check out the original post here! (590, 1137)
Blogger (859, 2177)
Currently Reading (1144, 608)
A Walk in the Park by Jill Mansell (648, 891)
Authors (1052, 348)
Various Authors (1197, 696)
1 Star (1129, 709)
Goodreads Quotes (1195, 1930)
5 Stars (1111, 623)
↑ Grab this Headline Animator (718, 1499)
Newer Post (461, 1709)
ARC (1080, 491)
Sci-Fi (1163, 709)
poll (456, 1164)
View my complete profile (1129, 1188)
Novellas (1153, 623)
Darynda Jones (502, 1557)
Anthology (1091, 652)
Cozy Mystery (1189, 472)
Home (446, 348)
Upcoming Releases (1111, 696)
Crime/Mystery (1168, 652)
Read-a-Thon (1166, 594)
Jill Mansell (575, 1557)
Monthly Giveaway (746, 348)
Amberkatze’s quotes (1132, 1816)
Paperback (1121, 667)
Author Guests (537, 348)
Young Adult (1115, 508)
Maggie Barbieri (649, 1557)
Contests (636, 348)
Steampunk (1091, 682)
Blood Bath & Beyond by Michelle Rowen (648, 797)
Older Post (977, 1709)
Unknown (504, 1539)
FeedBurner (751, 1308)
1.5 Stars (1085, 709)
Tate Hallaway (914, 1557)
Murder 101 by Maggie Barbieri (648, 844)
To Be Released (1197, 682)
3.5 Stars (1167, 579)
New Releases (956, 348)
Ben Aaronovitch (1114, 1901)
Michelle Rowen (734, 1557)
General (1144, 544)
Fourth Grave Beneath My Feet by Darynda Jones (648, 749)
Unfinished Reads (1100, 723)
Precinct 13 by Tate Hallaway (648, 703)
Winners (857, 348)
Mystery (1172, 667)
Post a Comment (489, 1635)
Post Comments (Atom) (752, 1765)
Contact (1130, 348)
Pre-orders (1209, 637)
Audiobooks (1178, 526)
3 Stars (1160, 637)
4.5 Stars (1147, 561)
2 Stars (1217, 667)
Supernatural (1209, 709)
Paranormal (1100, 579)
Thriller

Exercise brief:
Where a line in the records above contains the string "Mansell", copy that line.

Solution for this exercise:
A Walk in the Park by Jill Mansell (648, 891)
Jill Mansell (575, 1557)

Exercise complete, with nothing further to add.